Onramp Fundamentals Series – Chapter III

In Why did gold win? we talked about how commodity money ledgers are governed by nature.

Credit money ledgers, like fiat, on the other hand, are governed by humans, and in our modern economy have become a big, complicated web of IOUs.

Think about the money in your checking account. It’s yours, right?

In a sense, yes. But what it really is an IOU from your bank; a promise that, should you demand it, the bank will provide you with your money. Your asset is the bank’s liability.

What if in the meantime, however, your bank decides to lend a portion of your money out to Alice, to buy a house from Bob, and Bob deposits the proceeds from the sale of his house into his checking account at the bank?

Now multiply that across the global economy. Hence the big, complicated web of IOUs.

Notice how in the above example we start with $100 in the economy (your deposit) but end with $150 in the economy (your deposit plus Bob’s deposit). $50 was created by the bank’s lending activity. In a credit money system, like our global fiat financial system, banks have the ability to effectively create new money by extending credit.

It might be easy to see why society’s ability to govern a flexible, credit-based ledger at scale over long periods of time does not have a good track record. It has a high degree of convenience and efficiency, but requires an immense amount of trust and is prone to long-term degradation (1).

In fact, when you think about it, on a long enough timescale fiat is the exception, not the rule, even though it’s likely all you or I have ever known.

Fiat has been around roughly 100 years; gold, over 2,000. (Hence gold’s top score on durability.

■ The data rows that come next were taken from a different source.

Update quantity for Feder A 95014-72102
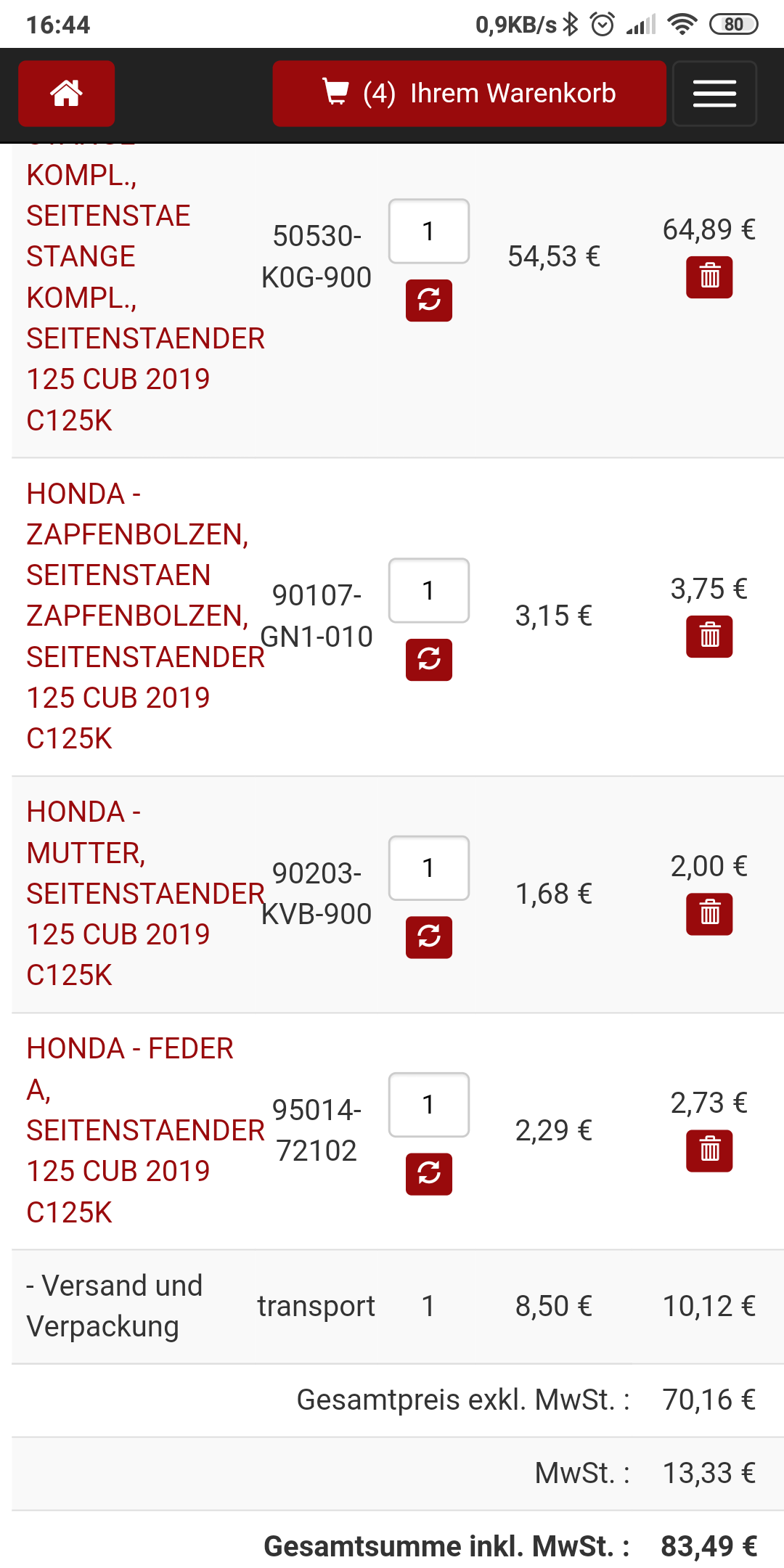 tap(429, 1174)
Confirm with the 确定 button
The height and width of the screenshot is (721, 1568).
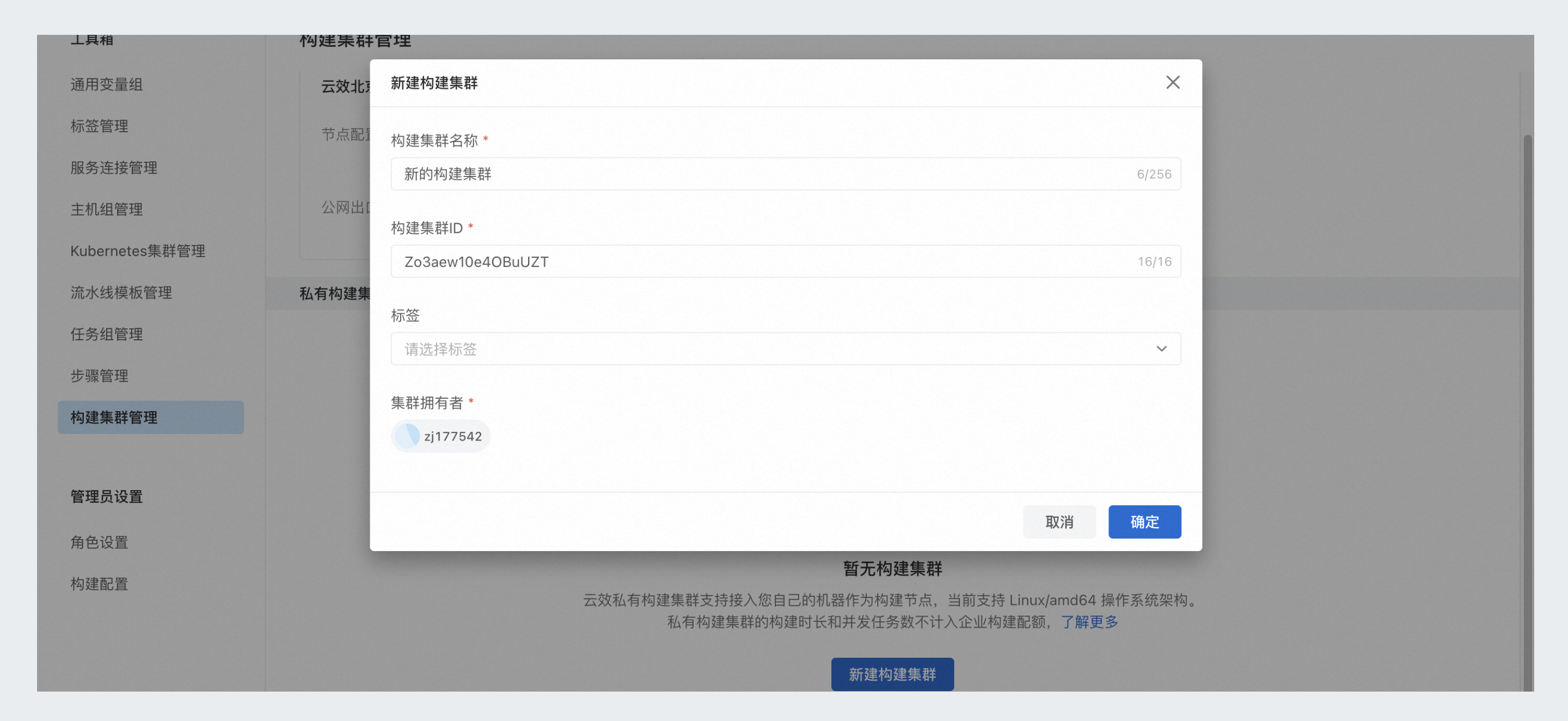coord(1144,522)
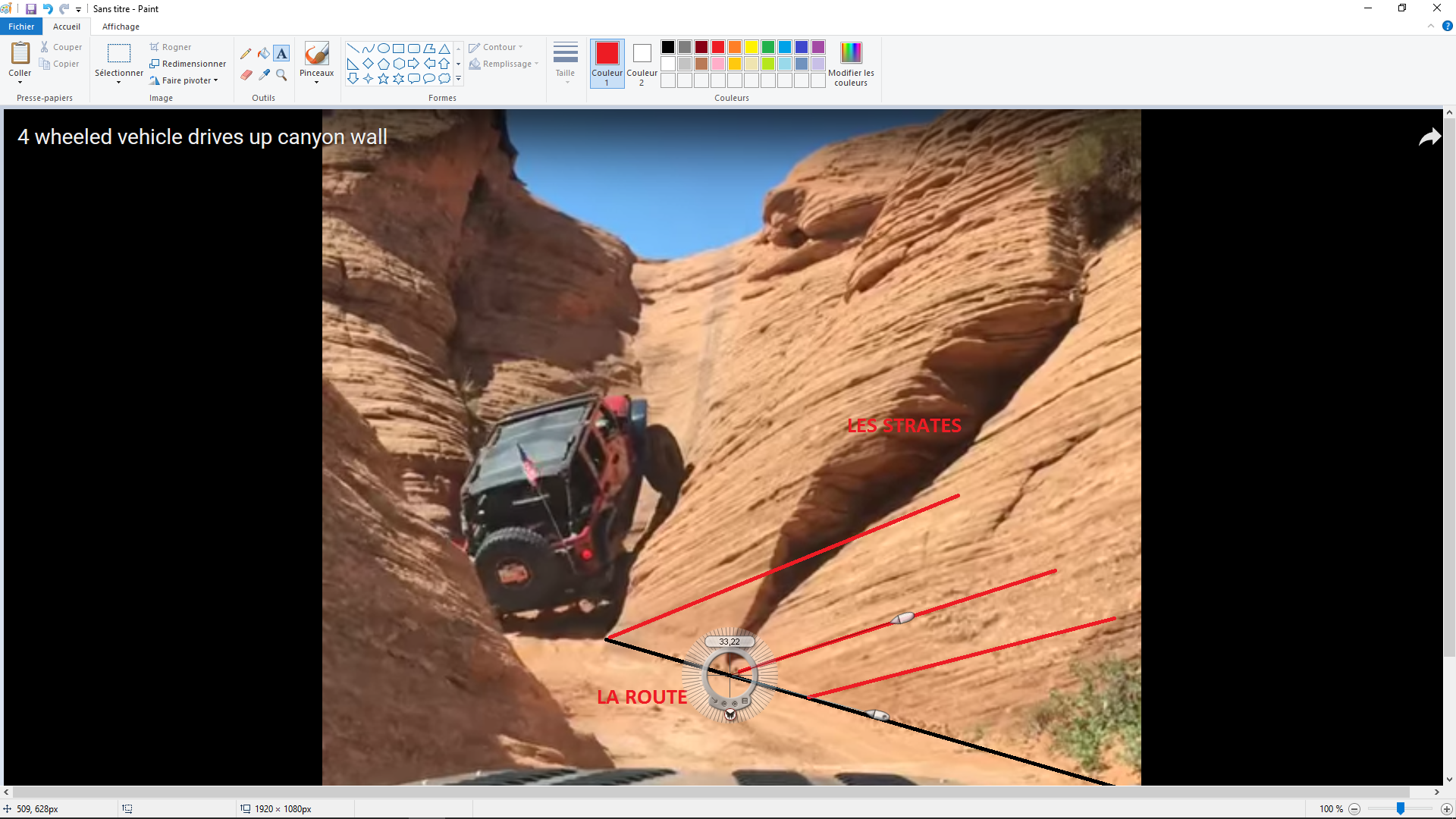Click the save icon in title bar

pyautogui.click(x=30, y=9)
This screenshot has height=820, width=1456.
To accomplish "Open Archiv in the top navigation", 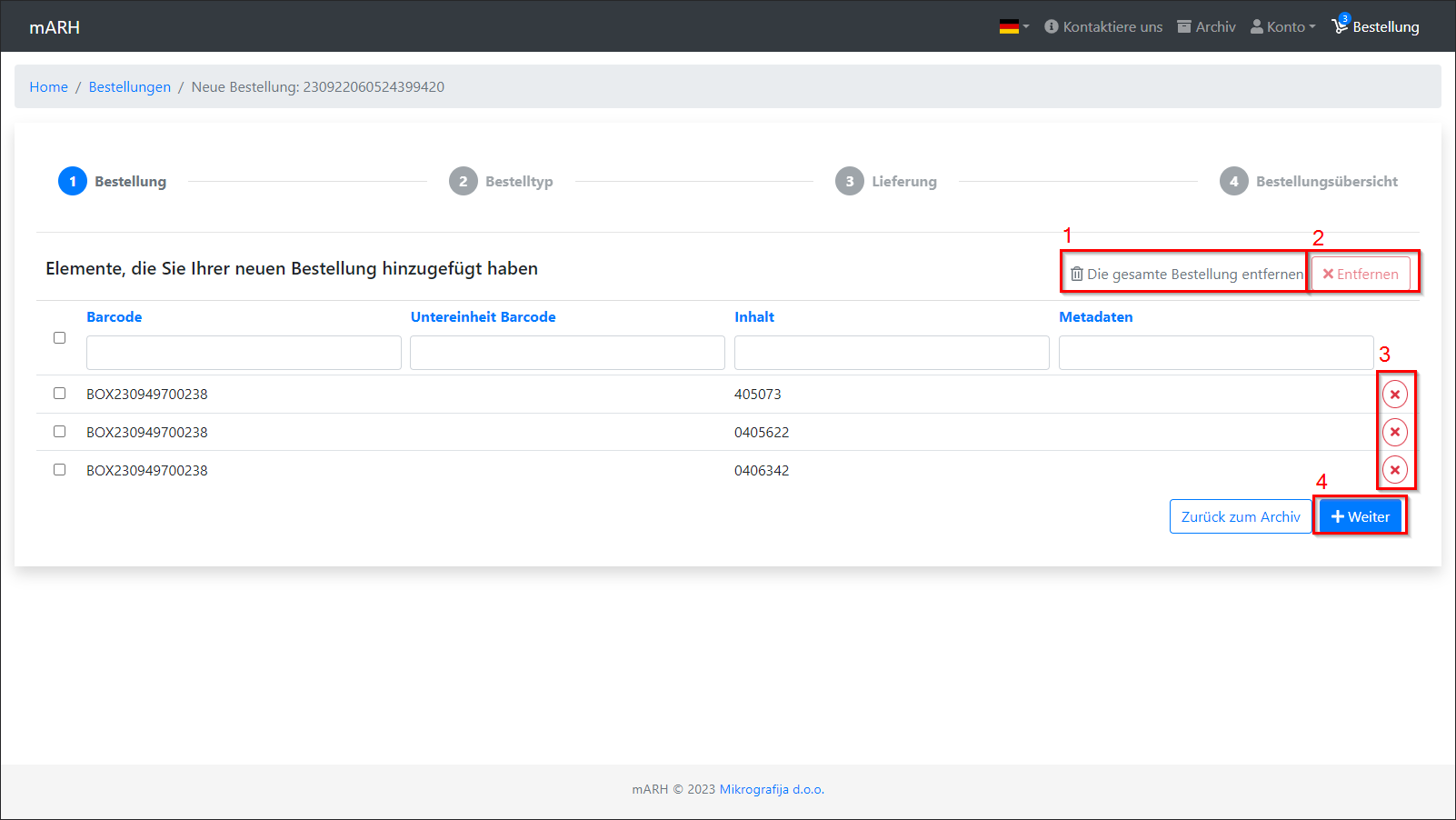I will point(1206,26).
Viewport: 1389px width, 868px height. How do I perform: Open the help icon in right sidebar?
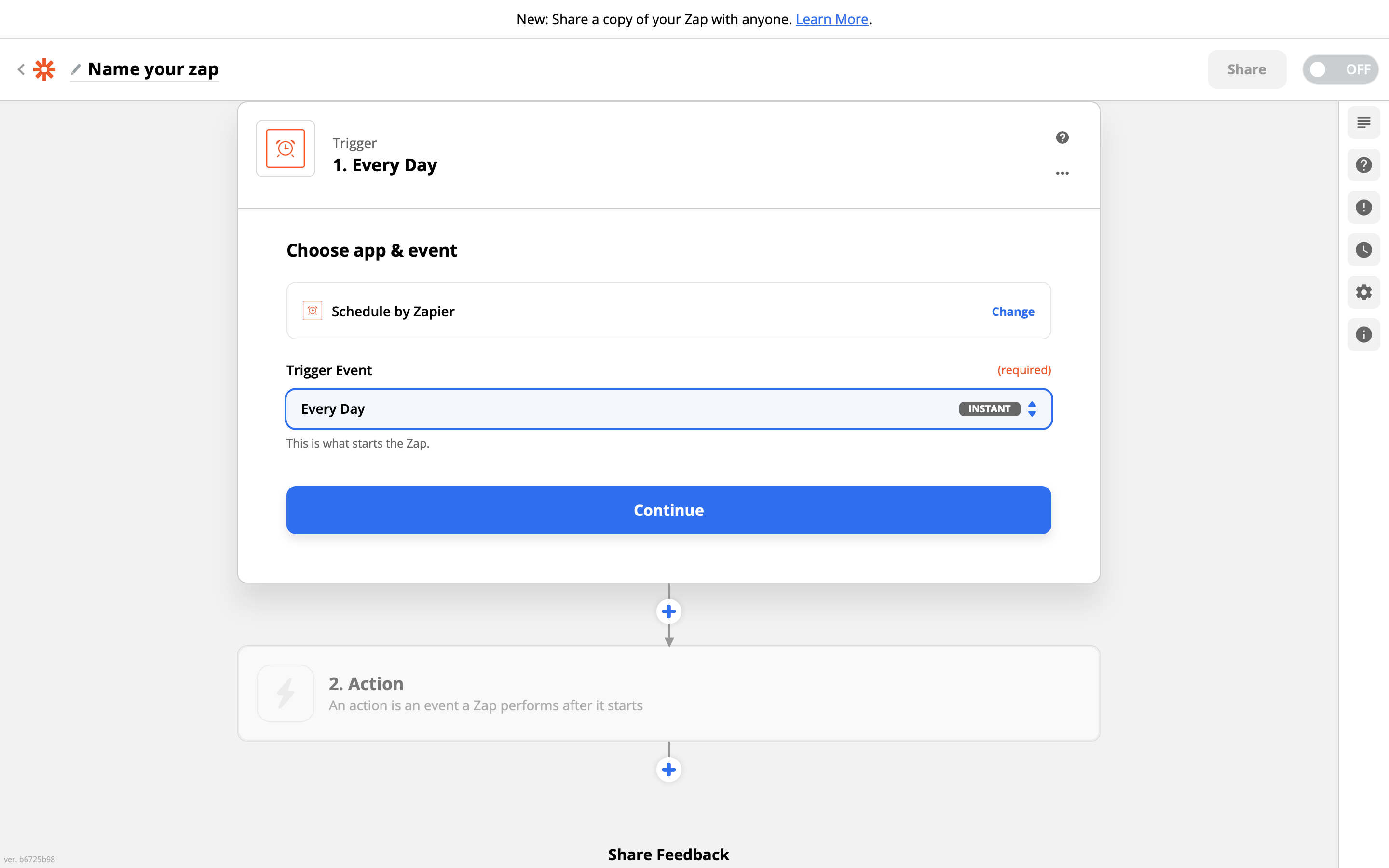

It remains to be seen if fiat, or bitcoin, can last for thousands of years like gold.)

If fiat is so bad, then, why did it win?

Recall from the rai stone example that it is not uncommon for monetary goods to be discarded as technological advances render them obsolete.

The invention of the telegraph in the 1830s, in time, rendered gold obsolete.

Once information could travel across continents at the speed of light, transactions could take place across continents at the speed of light.

Which meant money had to travel at the speed of light.

Once global telecommunications networks were invented, only digital money could be suitable for society. Gold was no longer portable enough in a digitally enabled society. Perfect portability became table stakes to compete as global money.

For a time, this meant fiat was the only game in town. The sole monetary good with perfect portability, fiat only had to be just good enough on the other five attributes.

With the invention of Bitcoin, however, yet another technological advancement has shifted the playing field once again.

In bitcoin, fiat finds a new competitor that’s both perfectly portable and perfectly scarce.